_Required work_
What lines of the data below hold "avatar"? Show them.

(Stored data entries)
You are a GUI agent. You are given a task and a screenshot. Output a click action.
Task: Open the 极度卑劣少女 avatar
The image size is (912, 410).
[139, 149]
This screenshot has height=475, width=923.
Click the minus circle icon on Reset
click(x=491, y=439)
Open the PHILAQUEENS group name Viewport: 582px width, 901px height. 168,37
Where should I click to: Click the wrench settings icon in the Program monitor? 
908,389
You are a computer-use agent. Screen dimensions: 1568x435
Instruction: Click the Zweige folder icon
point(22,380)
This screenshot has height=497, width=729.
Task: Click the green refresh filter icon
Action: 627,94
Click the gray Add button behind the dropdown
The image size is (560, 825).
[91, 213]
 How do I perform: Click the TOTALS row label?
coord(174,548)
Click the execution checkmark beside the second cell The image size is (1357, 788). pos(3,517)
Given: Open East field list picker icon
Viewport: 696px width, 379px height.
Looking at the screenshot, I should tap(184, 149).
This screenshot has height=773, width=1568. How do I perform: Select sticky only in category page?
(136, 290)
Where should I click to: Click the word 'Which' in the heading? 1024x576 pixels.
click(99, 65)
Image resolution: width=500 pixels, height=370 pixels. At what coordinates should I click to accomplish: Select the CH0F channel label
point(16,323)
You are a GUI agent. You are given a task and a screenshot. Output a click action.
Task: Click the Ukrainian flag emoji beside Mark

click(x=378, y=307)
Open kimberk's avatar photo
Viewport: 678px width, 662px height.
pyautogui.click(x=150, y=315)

_Answer space_
Task: Open the 极度卑劣少女 avatar
Open kimberk's avatar photo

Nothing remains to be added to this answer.